Haftpflichtfrage

Hektik zum Jahresende - wie mit Verjährungs­fristen umgehen?

V. Alle sitzen im gleichen Boot

Die gleiche Jahres­end­hektik, die in der eigenen Kanzlei herrscht, haben die Kollegen auch. So wird es vorkommen, dass diverse Kanzleien gleich­zeitig ein Fax an das gleiche Gericht senden wollen. Wenn das Empfängerfaxgerät belegt ist, versucht man die Übermittlung wiederholt. Die anderen aber auch. Das wird den Stress­pegel nicht senken. Die im Kalender notierte Frist darf als erledigt gestrichen werden, sofern ein positiver Sende­bricht an die korrekte Faxnummer mit korrekter Seitenzahl vorliegt.
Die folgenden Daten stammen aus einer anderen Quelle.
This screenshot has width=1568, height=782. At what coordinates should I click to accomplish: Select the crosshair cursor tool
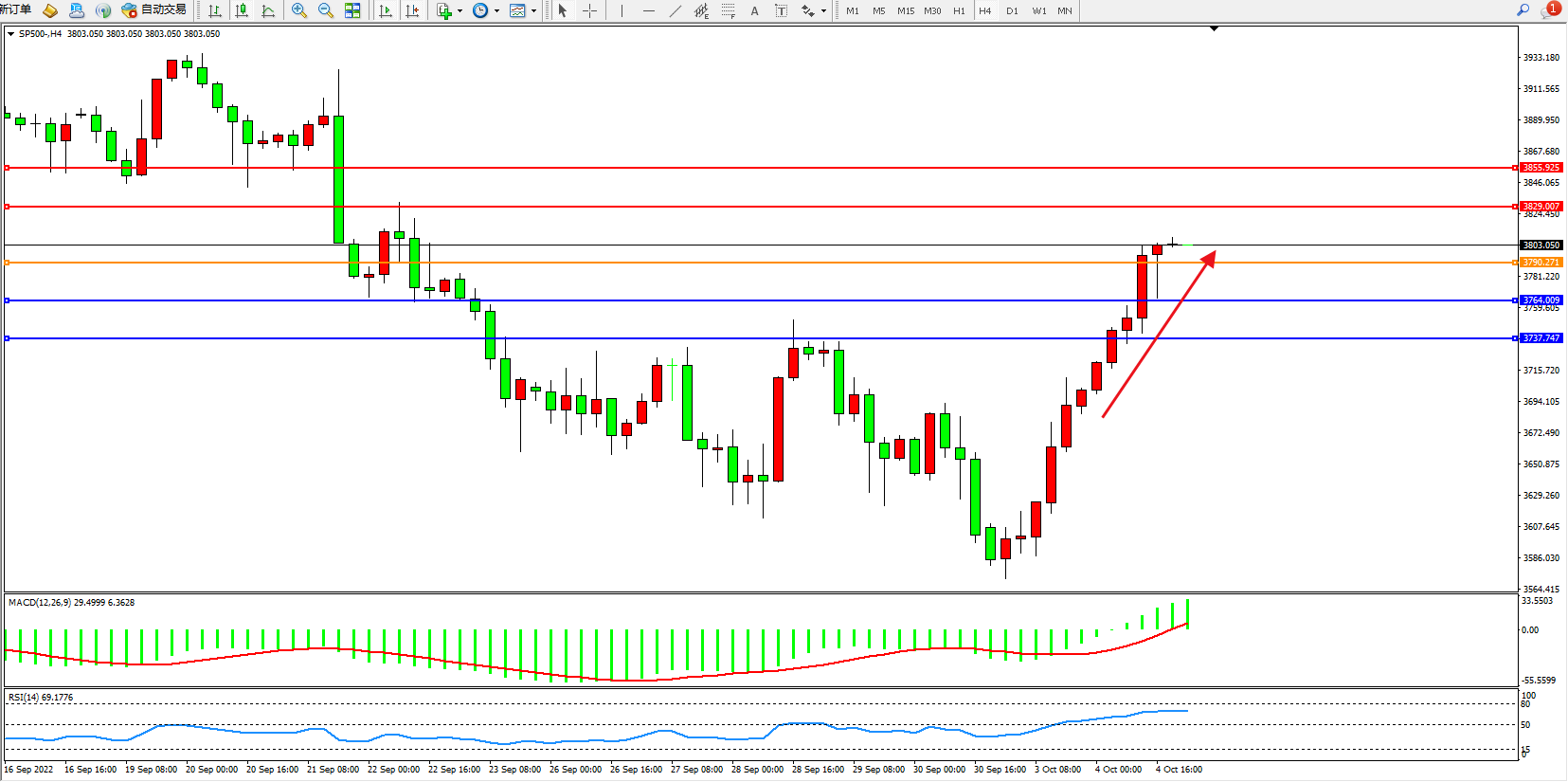pyautogui.click(x=589, y=10)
So stauen sich wahrscheinlich immer mehr halbfertige Vorgänge in der Kanzlei auf, je näher das Jahresende tatsächlich rückt. An dieser Stelle kann nur empfohlen werden, lieber ein paar Tage früher dran zu sein. Zumal bei Faxsen­dungen ganz knapp vor Fristende eine gestei­gerte Sorgfaltsplicht gilt. Und ein überlas­tetes Empfängerfaxgerät entschuldigt nicht. Wieder­ein­setzung gibt es bei versäumten Verjährungs­fristen leider ohnehin nicht.